I was looking around on the internet and I found a couple of things about the beat boxes and I wondering are they really worth it? Is it really like a good subtitute for a drummer? And wich one is the beast bang for the buck? I always play alone and there's something missin' like the chimical of other players, I don't know a lot of them and I don't have many time with school but for the time I play in my room maybe it's can add something! I was looking for a phrase looper too but again I don't know much about it! I heard good thing about the jam man but thoses things are little pricey for me! Can I have a beat box and a phrase looper in the same unit? Thanks alot for your help!


----------



## Mooh (Mar 7, 2007)

The Boss Loop Station RC-2 has drum rhythms. I like it because it's single stompbox in size and idiot proof to use.

Peace, Mooh.


----------



## Ti-Ron (Mar 21, 2007)

Is the unit is too small to work proprely? I'm not a fan of 3000 butons ona unit but, I prefer the model of the gnx4, looks easier to choose you phrases and recording it! But it's too expensive and there's too much stuff on it! What about a Jam man + a boss DR-3 ? Is this a good combo?


----------



## Milkman (Feb 2, 2006)

I can only comment on one of your questions.

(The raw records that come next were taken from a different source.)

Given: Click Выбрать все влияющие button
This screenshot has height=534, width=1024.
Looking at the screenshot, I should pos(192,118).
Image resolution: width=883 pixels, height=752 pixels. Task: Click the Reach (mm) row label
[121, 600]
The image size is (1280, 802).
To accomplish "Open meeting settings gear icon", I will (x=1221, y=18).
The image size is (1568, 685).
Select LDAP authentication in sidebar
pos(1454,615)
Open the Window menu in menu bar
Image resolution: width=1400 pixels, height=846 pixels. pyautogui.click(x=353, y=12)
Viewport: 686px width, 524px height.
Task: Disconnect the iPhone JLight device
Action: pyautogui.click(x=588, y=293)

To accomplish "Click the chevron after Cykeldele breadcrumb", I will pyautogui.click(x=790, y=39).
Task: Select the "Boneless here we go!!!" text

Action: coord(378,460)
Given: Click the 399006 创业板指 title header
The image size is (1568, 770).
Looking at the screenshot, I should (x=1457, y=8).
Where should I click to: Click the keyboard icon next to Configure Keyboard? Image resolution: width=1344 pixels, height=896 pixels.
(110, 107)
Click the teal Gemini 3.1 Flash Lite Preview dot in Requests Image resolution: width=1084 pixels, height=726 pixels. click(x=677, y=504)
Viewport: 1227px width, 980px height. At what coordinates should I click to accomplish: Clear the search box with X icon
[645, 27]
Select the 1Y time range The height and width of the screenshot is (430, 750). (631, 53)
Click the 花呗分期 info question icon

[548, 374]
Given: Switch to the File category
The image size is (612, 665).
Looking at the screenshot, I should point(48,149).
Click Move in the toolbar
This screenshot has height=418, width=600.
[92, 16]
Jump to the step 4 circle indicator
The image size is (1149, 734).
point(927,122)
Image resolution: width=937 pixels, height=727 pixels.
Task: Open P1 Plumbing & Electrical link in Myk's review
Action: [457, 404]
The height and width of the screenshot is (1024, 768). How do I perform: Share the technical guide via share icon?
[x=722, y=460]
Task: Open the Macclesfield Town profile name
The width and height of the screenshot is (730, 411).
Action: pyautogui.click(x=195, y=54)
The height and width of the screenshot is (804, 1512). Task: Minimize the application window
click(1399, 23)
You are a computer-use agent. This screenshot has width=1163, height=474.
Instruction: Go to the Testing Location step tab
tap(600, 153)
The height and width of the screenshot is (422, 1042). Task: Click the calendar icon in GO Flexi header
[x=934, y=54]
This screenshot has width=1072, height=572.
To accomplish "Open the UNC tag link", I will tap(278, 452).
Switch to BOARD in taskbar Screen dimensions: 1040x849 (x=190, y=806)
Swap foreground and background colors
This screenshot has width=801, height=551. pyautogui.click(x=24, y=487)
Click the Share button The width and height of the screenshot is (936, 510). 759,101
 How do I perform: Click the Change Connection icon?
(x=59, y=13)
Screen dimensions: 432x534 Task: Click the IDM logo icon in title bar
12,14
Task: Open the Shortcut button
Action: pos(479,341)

No beat box is a good substitute for a drummer. The best I have heard is an acceptable alternative if you can't find a drummer. Better than a metronome, but not by much IMO.


----------



## Ti-Ron (Mar 21, 2007)

Hey Milkman, I'm pretty sure there's a little man in the beat box, never told him is not a real drummer, he's gonna be sad!  But sriously, I know that will never replace a drummer, but for jammin' alone it's probably better thant nothing, I hope so!


----------



## Milkman (Feb 2, 2006)

Ti-Ron said:


> Hey Milkman, I'm pretty sure there's a little man in the beat box, never told him is not a real drummer, he's gonna be sad!  But sriously, I know that will never replace a drummer, but for jammin' alone it's probably better thant nothing, I hope so!


Definitely good for practice. It can help to prepare you for playing in a band.

Good luck


----------



## Milkman (Feb 2, 2006)

Paul said:


> Con: Beat boxes can't hang out.
> Pro: Beat boxes don't drink your beer.
> 
> Well programmed drums that use triggered samples are almost indistinguishable from "real" drums in modern recordings.



almost is the key word.

I would go so far as to say that the sounds of the drums are almost indistinguishable from real drums but the playing is generally not hard to spot.


Even with a click track a real drummer will speed up and slow down, and have a much broader dynamic range.

I think they're handy for demos and for writing in general. I wouldn't use one for an album or live but that's just my taste.


----------



## bagpipe (Sep 19, 2006)

Milkman said:


> I think they're handy for demos and for writing in general. I wouldn't use one for an album or live but that's just my taste.


You're talking about drummers here, right ? :rockon2:

How do you know when the stage is level?












When the drummer is drooling from both sides of his mouth !


----------